--- HOW TO COMPLETE THIS TASK ---
Repeat the records below exactly as they appear.

[Data entries]
+++

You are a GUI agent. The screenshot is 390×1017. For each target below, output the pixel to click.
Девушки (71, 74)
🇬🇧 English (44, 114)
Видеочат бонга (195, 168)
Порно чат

+++

--- EXERCISE ANSWER ---
You are a GUI agent. The screenshot is 390×1017. For each target below, output the pixel to click.
Девушки (71, 74)
🇬🇧 English (44, 114)
Видеочат бонга (195, 168)
Порно чат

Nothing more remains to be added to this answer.